Ketika itu, Daniel mengkritik anak usaha Best Agro yang merupakan bagian dari Best Group karena masuk Taman Nasional Sabangau (TNS), kawasan yang dilindungi. Daniel mengaku heran perusahaan tersebut tidak punya HGU dan analisis mengenai dampak lingkungan (Amdal) bisa bangun pabrik serta menabrak kawasan hingga total 80 ribu hektare. Begitupun hal-hal yang lain, sambung Daniel, perusahaan tersebut tidak bayar kewajiban pajak hanya karena tidak clear luasan izinnya, sehingga negara diperkirakan mengalami kerugian perekonomian.
Soal Best Group itu, Eddy memastikannya sebagai anggota Gapki. “Ya benar Best Group anggota Gapki,” ujar Eddy.

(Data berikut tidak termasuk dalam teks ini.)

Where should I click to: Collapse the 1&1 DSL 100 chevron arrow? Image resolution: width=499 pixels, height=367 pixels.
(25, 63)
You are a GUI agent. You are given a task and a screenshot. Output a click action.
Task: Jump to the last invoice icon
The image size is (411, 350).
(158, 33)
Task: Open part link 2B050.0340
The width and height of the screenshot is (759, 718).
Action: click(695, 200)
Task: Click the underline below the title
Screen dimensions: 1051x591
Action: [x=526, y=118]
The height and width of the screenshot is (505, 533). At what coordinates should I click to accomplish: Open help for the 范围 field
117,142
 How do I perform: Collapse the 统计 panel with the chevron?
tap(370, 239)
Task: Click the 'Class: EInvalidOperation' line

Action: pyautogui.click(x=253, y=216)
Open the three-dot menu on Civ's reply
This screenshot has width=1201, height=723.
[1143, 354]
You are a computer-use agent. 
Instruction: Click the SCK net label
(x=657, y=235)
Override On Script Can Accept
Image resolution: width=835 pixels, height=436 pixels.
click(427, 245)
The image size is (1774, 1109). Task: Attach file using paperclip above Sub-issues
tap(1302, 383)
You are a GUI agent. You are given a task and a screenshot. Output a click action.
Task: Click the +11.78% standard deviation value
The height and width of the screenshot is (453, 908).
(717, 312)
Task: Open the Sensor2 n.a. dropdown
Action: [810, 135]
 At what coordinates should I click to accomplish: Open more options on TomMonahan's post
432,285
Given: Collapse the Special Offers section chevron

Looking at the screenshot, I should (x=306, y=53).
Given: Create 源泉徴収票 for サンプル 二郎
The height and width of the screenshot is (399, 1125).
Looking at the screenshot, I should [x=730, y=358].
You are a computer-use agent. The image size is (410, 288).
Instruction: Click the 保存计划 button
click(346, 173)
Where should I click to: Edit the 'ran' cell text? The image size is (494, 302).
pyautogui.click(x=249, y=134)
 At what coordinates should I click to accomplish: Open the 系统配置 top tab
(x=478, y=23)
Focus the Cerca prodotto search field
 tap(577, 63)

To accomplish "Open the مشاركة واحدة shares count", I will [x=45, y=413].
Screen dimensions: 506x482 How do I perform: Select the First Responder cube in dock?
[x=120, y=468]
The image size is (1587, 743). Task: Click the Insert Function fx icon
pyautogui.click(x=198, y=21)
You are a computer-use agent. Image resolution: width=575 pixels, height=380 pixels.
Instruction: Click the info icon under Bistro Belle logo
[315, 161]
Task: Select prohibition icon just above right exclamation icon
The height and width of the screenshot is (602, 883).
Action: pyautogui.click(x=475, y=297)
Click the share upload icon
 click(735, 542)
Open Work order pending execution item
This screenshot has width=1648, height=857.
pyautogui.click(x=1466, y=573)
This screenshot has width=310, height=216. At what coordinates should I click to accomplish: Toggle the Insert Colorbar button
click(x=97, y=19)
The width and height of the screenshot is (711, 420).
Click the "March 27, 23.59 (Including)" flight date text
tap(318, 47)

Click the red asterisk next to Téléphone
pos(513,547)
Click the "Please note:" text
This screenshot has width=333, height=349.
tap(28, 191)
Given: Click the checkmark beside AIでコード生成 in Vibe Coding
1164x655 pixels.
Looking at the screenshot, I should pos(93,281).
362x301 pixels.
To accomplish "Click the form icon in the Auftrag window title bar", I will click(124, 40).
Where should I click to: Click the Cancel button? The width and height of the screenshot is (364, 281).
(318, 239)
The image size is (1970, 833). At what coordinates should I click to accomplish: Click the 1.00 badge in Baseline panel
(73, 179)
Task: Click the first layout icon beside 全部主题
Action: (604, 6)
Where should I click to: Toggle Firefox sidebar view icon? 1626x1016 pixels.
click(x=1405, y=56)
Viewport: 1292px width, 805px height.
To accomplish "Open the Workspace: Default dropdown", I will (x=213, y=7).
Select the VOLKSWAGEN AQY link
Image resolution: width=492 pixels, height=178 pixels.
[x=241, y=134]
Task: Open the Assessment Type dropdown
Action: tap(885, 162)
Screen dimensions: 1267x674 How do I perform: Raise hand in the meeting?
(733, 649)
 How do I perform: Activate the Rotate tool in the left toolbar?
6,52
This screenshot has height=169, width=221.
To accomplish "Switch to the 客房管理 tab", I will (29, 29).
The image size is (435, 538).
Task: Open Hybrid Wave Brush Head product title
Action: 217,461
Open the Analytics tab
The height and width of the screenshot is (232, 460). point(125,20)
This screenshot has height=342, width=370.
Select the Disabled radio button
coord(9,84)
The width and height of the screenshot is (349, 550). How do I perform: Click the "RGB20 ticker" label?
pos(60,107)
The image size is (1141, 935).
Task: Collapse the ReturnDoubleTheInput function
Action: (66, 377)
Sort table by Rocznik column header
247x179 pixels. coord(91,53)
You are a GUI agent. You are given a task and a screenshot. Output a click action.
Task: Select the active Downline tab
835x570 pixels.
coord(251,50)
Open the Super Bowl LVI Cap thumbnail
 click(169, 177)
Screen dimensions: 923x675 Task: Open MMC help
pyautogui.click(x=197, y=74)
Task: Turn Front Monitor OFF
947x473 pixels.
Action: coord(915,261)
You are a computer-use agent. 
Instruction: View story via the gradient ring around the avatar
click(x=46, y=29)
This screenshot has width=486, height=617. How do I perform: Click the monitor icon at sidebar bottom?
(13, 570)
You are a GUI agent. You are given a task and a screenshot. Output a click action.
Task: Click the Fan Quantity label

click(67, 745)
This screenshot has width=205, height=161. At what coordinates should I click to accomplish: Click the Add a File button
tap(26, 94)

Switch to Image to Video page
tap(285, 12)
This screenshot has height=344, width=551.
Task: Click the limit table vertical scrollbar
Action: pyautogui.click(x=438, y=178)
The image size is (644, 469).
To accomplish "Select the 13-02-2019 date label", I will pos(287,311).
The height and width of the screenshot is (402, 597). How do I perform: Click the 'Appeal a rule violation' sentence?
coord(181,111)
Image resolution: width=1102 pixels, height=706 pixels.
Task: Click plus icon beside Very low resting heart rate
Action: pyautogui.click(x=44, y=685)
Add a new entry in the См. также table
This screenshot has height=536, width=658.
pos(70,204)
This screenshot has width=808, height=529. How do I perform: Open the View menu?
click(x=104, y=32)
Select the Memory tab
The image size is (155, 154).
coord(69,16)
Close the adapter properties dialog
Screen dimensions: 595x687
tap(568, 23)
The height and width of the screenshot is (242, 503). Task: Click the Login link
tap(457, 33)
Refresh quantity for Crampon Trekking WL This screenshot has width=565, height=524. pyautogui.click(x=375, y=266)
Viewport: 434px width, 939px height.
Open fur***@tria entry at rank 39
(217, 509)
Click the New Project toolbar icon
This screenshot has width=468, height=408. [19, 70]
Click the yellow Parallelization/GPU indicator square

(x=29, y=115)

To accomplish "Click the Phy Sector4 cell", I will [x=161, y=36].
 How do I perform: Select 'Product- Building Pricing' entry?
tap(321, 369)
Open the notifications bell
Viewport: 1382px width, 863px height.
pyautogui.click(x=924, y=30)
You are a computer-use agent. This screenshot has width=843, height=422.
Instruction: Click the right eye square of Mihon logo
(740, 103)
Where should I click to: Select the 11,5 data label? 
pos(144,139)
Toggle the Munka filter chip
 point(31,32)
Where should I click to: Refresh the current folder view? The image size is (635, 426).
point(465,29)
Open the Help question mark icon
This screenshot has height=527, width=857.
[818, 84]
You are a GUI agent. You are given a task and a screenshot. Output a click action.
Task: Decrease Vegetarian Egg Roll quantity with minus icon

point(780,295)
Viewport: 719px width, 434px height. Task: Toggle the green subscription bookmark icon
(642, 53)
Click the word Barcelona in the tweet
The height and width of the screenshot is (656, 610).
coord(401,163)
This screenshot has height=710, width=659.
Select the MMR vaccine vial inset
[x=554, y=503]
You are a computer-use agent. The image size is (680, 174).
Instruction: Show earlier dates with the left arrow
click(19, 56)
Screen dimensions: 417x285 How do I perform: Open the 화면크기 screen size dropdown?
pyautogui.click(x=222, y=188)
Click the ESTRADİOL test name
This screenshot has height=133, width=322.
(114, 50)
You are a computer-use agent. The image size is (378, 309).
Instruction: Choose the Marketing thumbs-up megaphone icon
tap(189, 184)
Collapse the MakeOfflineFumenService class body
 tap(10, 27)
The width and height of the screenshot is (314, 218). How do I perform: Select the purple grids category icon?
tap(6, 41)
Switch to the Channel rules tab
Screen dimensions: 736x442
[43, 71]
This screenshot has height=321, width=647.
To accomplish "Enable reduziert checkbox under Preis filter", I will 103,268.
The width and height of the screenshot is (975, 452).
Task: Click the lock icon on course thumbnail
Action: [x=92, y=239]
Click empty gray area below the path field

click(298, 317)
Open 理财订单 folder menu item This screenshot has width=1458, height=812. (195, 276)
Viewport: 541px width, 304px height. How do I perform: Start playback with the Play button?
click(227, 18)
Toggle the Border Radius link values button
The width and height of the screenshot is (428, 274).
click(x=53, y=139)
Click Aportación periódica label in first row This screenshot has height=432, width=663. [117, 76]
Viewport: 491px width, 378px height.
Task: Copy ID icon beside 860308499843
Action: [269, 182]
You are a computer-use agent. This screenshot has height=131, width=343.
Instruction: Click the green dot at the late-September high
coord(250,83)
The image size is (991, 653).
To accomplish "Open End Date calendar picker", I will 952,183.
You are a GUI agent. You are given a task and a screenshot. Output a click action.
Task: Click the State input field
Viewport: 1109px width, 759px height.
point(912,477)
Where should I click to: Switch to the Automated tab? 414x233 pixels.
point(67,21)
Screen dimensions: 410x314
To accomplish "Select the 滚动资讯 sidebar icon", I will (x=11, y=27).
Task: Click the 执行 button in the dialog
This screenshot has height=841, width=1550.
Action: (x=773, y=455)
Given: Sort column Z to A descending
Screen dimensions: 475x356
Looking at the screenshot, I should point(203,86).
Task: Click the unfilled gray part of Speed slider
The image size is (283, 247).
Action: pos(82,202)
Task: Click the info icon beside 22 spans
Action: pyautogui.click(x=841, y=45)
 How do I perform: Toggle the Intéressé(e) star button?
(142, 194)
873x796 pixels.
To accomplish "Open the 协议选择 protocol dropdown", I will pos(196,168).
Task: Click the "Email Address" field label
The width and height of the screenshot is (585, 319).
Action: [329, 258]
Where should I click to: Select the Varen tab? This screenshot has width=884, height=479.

Lantas kapan penyidik Jampidsus di Kejagung akan memanggil pihak-pihak terkait termasuk Best Group itu? “Nanti kita lihat ya, penyidik baru mau memanggil dan memeriksa saksi-saksi. Apakah nantinya ada perusahaan swasta seperti (Best Group) yang disampaikan itu, kita lihat perkembangannya,” tutur Harli saat dihubungi lewat aplikasi perpesanan Whatsapp, Selasa (8/10).